[Extracted records]
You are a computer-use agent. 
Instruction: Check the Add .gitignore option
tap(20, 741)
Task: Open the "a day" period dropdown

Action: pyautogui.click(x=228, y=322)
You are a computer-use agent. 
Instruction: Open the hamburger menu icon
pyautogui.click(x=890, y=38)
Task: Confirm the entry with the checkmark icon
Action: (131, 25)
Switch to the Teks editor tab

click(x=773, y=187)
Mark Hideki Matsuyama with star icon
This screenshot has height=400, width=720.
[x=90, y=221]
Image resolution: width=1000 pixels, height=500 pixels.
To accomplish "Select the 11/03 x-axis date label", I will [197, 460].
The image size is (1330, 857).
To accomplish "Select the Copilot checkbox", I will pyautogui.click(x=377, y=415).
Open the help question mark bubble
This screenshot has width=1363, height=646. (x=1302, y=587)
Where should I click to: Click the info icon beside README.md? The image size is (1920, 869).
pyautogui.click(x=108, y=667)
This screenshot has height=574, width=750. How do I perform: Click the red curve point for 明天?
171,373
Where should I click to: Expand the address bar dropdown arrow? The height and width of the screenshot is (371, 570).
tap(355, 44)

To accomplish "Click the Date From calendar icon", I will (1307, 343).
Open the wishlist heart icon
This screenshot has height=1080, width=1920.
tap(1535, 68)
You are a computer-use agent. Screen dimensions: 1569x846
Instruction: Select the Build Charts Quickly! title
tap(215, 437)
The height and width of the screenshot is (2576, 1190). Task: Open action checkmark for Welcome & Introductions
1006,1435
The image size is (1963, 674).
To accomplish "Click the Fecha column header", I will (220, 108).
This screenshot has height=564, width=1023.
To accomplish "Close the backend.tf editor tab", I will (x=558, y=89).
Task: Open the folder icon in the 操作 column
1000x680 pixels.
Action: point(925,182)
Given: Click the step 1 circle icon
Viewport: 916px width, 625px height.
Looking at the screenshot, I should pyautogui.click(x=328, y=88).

# EXERCISE BRIEF:
Write the records out again, character for character.

# RESPONSE AREA:
You are a computer-use agent. 
Instruction: Check the Add .gitignore option
tap(20, 741)
Task: Open the "a day" period dropdown

Action: pyautogui.click(x=228, y=322)
You are a computer-use agent. 
Instruction: Open the hamburger menu icon
pyautogui.click(x=890, y=38)
Task: Confirm the entry with the checkmark icon
Action: (131, 25)
Switch to the Teks editor tab

click(x=773, y=187)
Mark Hideki Matsuyama with star icon
This screenshot has height=400, width=720.
[x=90, y=221]
Image resolution: width=1000 pixels, height=500 pixels.
To accomplish "Select the 11/03 x-axis date label", I will [197, 460].
The image size is (1330, 857).
To accomplish "Select the Copilot checkbox", I will pyautogui.click(x=377, y=415).
Open the help question mark bubble
This screenshot has width=1363, height=646. (x=1302, y=587)
Where should I click to: Click the info icon beside README.md? The image size is (1920, 869).
pyautogui.click(x=108, y=667)
This screenshot has height=574, width=750. How do I perform: Click the red curve point for 明天?
171,373
Where should I click to: Expand the address bar dropdown arrow? The height and width of the screenshot is (371, 570).
tap(355, 44)

To accomplish "Click the Date From calendar icon", I will (1307, 343).
Open the wishlist heart icon
This screenshot has height=1080, width=1920.
tap(1535, 68)
You are a computer-use agent. Screen dimensions: 1569x846
Instruction: Select the Build Charts Quickly! title
tap(215, 437)
The height and width of the screenshot is (2576, 1190). Task: Open action checkmark for Welcome & Introductions
1006,1435
The image size is (1963, 674).
To accomplish "Click the Fecha column header", I will (220, 108).
This screenshot has height=564, width=1023.
To accomplish "Close the backend.tf editor tab", I will (x=558, y=89).
Task: Open the folder icon in the 操作 column
1000x680 pixels.
Action: point(925,182)
Given: Click the step 1 circle icon
Viewport: 916px width, 625px height.
Looking at the screenshot, I should pyautogui.click(x=328, y=88).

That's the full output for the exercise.